Genere: psych-pop | Uscita: 14 febbraio 2020

Chi si era fatto l’idea che i Tame Impala fossero una band, aveva storicamente torto: sin dalla loro costituzione (nel lontano 2007) Kevin Parker, allora molto attivo in diverse formazioni della scena musicale di Perth, li aveva concepiti come un “home-recording project“, dunque come qualcosa di prettamente personale. Aveva però bisogno, almeno inizialmente, di musicisti: li prese dai Pond, collettivo di cui, tra il 2009 e il 2011, era anche diventato il batterista. Alcuni degli stessi Pond, Jay Watson e Cam Avery, sono ancora nella backing band che lo accompagna live, nella quale figura anche l’amico di lunga data Dominic Simper. Proprio con lui, ancora teenager, aveva fondato i Dee Dee Dums, ovvero quell’entità che successivamente si sarebbe trasformata in Tame Impala.

The Slow Rush‘ è però il secondo album di fila che Kevin scrive, suona e produce completamente da solo. Un ritorno a quel concetto di “registrazione casalinga” datato 13 anni or sono, giacché buona parte del disco è stata incisa nel suo studio privato di Freemantle. Si tratta peraltro della sua più netta sterzata creativa, sebbene nel precedente ‘Currents‘ già si potessero intravedere i germogli di un suono che è ormai solo parzialmente psichedelico e, sicuramente, non più rock. Nel quarto album accreditato ai Tame Impala non si sentono chitarre elettriche fino alla dodicesima e conclusiva traccia, ‘One More Hour‘. Ci sono, come nell’LP del 2015, un sacco di tastiere e sintetizzatori, che spesso e volentieri si raggomitolano in loop che vanno a sfiorare l’italo-disco e il French-touch, mentre su di essi la voce di Parker è costantemente in falsetto, neanche si trattasse di un tributo ai Bee Gees. Ai barbuti biondi capelloni, a quanto pare sognati durante un trip a base di oppiacei, c’è anche un forte avvicinamento melodico: se non fosse che è ben poco rock, ‘The Slow Rush‘ si potrebbe anche definire “soft-rock“. Per essere precisi al 100%, però, la corretta descrizione dovrebbe essere più composita, una sorta di “psych-dream-soft-disco-pop“.
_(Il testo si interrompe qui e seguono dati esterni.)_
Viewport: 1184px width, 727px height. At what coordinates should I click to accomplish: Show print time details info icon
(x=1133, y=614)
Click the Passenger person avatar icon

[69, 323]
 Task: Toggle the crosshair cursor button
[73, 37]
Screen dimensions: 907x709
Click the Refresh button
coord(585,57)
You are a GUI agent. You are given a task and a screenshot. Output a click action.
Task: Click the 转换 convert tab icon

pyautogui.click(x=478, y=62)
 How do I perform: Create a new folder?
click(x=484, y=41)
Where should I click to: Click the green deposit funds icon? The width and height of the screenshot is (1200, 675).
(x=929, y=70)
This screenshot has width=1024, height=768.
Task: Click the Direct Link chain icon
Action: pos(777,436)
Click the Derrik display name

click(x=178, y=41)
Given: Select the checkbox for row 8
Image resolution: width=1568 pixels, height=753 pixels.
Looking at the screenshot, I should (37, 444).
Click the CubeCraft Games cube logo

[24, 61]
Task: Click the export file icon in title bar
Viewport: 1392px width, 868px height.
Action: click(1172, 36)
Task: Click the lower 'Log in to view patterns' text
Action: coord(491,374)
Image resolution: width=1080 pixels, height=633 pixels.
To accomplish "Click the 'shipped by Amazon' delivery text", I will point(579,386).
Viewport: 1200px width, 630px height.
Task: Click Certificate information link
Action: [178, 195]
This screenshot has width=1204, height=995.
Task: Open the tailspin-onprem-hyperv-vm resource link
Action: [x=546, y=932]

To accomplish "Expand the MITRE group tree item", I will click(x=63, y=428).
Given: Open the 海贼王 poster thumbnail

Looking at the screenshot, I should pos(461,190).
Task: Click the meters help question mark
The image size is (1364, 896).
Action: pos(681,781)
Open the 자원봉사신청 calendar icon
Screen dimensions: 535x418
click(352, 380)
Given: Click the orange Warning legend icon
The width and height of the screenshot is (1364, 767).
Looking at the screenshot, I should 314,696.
E’ proprio questo blend sonoro, assolutamente inedito e molto denso di stratificazioni, a definire il nuovo corso di Kevin Parker come Tame Impala. Attenzione, non si tratta di una semplificazione a fini commerciali della sua musica, che rimane altamente articolata, con la metà dei pezzi che superano i 5 minuti e un totale di 57′, tantissimo per un album dei tempi che corrono. E’ però quanto serve a Parker per sviluppare il suo nuovo suono, oltre che il concept del disco: un’attenta riflessione sul trascorrere del tempo e più in generale sul senso della vita. Travis Scott, Lady Gaga, Mark Ronson e il suo nuovo ‘lavoro’ di produttore pop non c’entrano, conta più una frequentazione meno roboante, tra le tante collaborazioni degli ultimi cinque anni (ovvero tra ‘Currents‘ e questo disco), quella con il producer Zhu per l’ottima ‘My Life‘. Lo si sente nei bassi incalzanti di ‘Lost In Yesterday‘ e ‘Is It True‘, brani che svegliano un po’ dal torpore onirico della parte centrale del disco (‘Tomorrow’s Dust‘ e ‘On Track‘), o nella vera e propria house di ‘Glimmer‘, piuttosto che nell’opener ‘One More Year‘ o nei downtempo di ‘Borderline‘ e ‘Breathe Deeper‘. Tutte tracce che crescono parecchio con gli ascolti, e che rendono impressionante il confronto con brani, ottimi ma di certo molto più derivativi, quali ‘Solitude Is Bliss‘ o ‘Elephant‘. Analogamente a ‘Tranquility Base Hotel & Casino‘ degli Arctic Monkeys, altra rivisitazione complessa dell’easy-listening, ‘The Slow Rush‘ creerà una netta divisione tra estimatori e detrattori, ma alla stessa stregua rivela quanto, in presenza di musicisti di eccezionale talento, l’arte declinata in musica possa raggiungere vette compositive e creative difficili da immaginare a priori.